The problem
Convert every line of the records below into a JSON list of strings, with one string per line and blank lines omitted.

Word and item position records
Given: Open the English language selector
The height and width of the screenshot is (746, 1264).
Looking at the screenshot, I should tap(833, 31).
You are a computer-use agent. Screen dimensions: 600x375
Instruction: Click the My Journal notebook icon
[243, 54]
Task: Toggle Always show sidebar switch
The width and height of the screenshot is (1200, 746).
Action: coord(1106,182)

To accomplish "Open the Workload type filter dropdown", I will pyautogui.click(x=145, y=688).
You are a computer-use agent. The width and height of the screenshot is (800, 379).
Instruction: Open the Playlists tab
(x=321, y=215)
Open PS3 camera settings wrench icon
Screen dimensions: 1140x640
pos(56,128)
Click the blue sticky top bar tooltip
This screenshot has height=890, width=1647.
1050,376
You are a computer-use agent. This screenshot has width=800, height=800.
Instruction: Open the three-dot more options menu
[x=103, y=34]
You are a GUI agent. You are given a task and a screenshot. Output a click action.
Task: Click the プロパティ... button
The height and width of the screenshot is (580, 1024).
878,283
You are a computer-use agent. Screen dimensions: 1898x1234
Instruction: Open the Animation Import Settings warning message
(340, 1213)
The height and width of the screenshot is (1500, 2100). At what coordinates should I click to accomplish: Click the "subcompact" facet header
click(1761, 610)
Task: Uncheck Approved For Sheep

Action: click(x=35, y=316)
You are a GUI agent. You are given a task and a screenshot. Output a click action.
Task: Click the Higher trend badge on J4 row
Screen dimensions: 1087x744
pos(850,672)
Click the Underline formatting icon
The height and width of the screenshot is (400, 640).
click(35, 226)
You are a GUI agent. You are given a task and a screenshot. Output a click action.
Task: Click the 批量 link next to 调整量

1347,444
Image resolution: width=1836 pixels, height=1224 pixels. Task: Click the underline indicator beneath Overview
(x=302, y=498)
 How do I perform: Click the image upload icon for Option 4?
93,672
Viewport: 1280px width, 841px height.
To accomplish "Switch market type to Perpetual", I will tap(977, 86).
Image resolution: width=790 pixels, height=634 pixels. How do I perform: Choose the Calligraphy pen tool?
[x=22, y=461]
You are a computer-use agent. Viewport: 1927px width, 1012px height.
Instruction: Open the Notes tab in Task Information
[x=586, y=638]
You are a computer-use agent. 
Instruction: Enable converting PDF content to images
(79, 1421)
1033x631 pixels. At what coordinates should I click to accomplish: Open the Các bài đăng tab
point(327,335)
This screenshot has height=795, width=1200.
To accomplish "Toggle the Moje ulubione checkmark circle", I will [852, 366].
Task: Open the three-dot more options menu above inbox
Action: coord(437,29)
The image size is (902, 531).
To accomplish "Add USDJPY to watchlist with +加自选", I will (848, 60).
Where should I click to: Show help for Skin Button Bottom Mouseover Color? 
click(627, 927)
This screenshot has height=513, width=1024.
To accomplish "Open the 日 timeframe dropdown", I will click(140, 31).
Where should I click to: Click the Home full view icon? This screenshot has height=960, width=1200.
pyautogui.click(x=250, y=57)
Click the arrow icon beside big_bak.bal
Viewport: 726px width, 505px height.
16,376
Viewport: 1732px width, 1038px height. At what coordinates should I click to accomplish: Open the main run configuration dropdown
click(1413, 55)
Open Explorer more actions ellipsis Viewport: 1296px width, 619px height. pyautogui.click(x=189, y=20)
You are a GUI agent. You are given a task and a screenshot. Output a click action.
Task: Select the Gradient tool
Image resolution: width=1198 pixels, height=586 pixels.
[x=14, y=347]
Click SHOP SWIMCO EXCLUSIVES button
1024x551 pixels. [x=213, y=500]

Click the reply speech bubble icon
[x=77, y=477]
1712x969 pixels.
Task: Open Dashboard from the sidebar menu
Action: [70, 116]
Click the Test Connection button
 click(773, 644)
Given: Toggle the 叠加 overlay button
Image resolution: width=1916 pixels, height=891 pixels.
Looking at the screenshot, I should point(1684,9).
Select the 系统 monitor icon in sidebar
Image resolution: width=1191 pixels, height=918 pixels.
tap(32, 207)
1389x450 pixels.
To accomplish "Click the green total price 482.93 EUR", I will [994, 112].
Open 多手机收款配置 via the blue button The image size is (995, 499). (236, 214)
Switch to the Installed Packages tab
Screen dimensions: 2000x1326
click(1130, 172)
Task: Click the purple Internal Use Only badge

Exercise result
[
  "Given: Open the English language selector",
  "The height and width of the screenshot is (746, 1264).",
  "Looking at the screenshot, I should tap(833, 31).",
  "You are a computer-use agent. Screen dimensions: 600x375",
  "Instruction: Click the My Journal notebook icon",
  "[243, 54]",
  "Task: Toggle Always show sidebar switch",
  "The width and height of the screenshot is (1200, 746).",
  "Action: coord(1106,182)",
  "To accomplish \"Open the Workload type filter dropdown\", I will pyautogui.click(x=145, y=688).",
  "You are a computer-use agent. The width and height of the screenshot is (800, 379).",
  "Instruction: Open the Playlists tab",
  "(x=321, y=215)",
  "Open PS3 camera settings wrench icon",
  "Screen dimensions: 1140x640",
  "pos(56,128)",
  "Click the blue sticky top bar tooltip",
  "This screenshot has height=890, width=1647.",
  "1050,376",
  "You are a computer-use agent. This screenshot has width=800, height=800.",
  "Instruction: Open the three-dot more options menu",
  "[x=103, y=34]",
  "You are a GUI agent. You are given a task and a screenshot. Output a click action.",
  "Task: Click the プロパティ... button",
  "The height and width of the screenshot is (580, 1024).",
  "878,283",
  "You are a computer-use agent. Screen dimensions: 1898x1234",
  "Instruction: Open the Animation Import Settings warning message",
  "(340, 1213)",
  "The height and width of the screenshot is (1500, 2100). At what coordinates should I click to accomplish: Click the \"subcompact\" facet header",
  "click(1761, 610)",
  "Task: Uncheck Approved For Sheep",
  "Action: click(x=35, y=316)",
  "You are a GUI agent. You are given a task and a screenshot. Output a click action.",
  "Task: Click the Higher trend badge on J4 row",
  "Screen dimensions: 1087x744",
  "pos(850,672)",
  "Click the Underline formatting icon",
  "The height and width of the screenshot is (400, 640).",
  "click(35, 226)",
  "You are a GUI agent. You are given a task and a screenshot. Output a click action.",
  "Task: Click the 批量 link next to 调整量",
  "1347,444",
  "Image resolution: width=1836 pixels, height=1224 pixels. Task: Click the underline indicator beneath Overview",
  "(x=302, y=498)",
  " How do I perform: Click the image upload icon for Option 4?",
  "93,672",
  "Viewport: 1280px width, 841px height.",
  "To accomplish \"Switch market type to Perpetual\", I will tap(977, 86).",
  "Image resolution: width=790 pixels, height=634 pixels. How do I perform: Choose the Calligraphy pen tool?",
  "[x=22, y=461]",
  "You are a computer-use agent. Viewport: 1927px width, 1012px height.",
  "Instruction: Open the Notes tab in Task Information",
  "[x=586, y=638]",
  "You are a computer-use agent. ",
  "Instruction: Enable converting PDF content to images",
  "(79, 1421)",
  "1033x631 pixels. At what coordinates should I click to accomplish: Open the Các bài đăng tab",
  "point(327,335)",
  "This screenshot has height=795, width=1200.",
  "To accomplish \"Toggle the Moje ulubione checkmark circle\", I will [852, 366].",
  "Task: Open the three-dot more options menu above inbox",
  "Action: coord(437,29)",
  "The image size is (902, 531).",
  "To accomplish \"Add USDJPY to watchlist with +加自选\", I will (848, 60).",
  "Where should I click to: Show help for Skin Button Bottom Mouseover Color? ",
  "click(627, 927)",
  "This screenshot has height=513, width=1024.",
  "To accomplish \"Open the 日 timeframe dropdown\", I will click(140, 31).",
  "Where should I click to: Click the Home full view icon? This screenshot has height=960, width=1200.",
  "pyautogui.click(x=250, y=57)",
  "Click the arrow icon beside big_bak.bal",
  "Viewport: 726px width, 505px height.",
  "16,376",
  "Viewport: 1732px width, 1038px height. At what coordinates should I click to accomplish: Open the main run configuration dropdown",
  "click(1413, 55)",
  "Open Explorer more actions ellipsis Viewport: 1296px width, 619px height. pyautogui.click(x=189, y=20)",
  "You are a GUI agent. You are given a task and a screenshot. Output a click action.",
  "Task: Select the Gradient tool",
  "Image resolution: width=1198 pixels, height=586 pixels.",
  "[x=14, y=347]",
  "Click SHOP SWIMCO EXCLUSIVES button",
  "1024x551 pixels. [x=213, y=500]",
  "Click the reply speech bubble icon",
  "[x=77, y=477]",
  "1712x969 pixels.",
  "Task: Open Dashboard from the sidebar menu",
  "Action: [70, 116]",
  "Click the Test Connection button",
  " click(773, 644)",
  "Given: Toggle the 叠加 overlay button",
  "Image resolution: width=1916 pixels, height=891 pixels.",
  "Looking at the screenshot, I should point(1684,9).",
  "Select the 系统 monitor icon in sidebar",
  "Image resolution: width=1191 pixels, height=918 pixels.",
  "tap(32, 207)",
  "1389x450 pixels.",
  "To accomplish \"Click the green total price 482.93 EUR\", I will [994, 112].",
  "Open 多手机收款配置 via the blue button The image size is (995, 499). (236, 214)",
  "Switch to the Installed Packages tab",
  "Screen dimensions: 2000x1326",
  "click(1130, 172)",
  "Task: Click the purple Internal Use Only badge"
]